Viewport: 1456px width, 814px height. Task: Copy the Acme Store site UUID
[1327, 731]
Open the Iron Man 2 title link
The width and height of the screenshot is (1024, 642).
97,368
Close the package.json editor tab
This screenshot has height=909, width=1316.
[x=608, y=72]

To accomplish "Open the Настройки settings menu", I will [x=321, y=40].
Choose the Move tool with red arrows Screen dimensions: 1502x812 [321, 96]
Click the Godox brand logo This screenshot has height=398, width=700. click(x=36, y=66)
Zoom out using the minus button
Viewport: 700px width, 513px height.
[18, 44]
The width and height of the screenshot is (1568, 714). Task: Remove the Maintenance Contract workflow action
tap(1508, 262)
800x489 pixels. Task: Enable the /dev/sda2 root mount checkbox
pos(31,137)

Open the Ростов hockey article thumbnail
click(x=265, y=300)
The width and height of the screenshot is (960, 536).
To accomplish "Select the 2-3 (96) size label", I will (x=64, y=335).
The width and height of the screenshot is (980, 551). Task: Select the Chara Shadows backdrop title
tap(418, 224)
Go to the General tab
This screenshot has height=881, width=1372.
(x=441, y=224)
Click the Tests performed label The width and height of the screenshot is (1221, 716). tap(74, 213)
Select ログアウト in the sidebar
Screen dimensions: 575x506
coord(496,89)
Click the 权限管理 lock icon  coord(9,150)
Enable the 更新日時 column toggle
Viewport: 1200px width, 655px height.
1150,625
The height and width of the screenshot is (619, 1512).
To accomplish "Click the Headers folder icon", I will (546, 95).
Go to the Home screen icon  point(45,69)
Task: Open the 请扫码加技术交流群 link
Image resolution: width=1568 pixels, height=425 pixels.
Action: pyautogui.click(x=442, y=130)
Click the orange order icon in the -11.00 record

__YOUR OBJECTIVE__: Find the string "accomplish" in the listing and return every line that holds it.

__PROBLEM SOLUTION__:
To accomplish "Open the Настройки settings menu", I will [x=321, y=40].
To accomplish "Select the 2-3 (96) size label", I will (x=64, y=335).
To accomplish "Click the Headers folder icon", I will (546, 95).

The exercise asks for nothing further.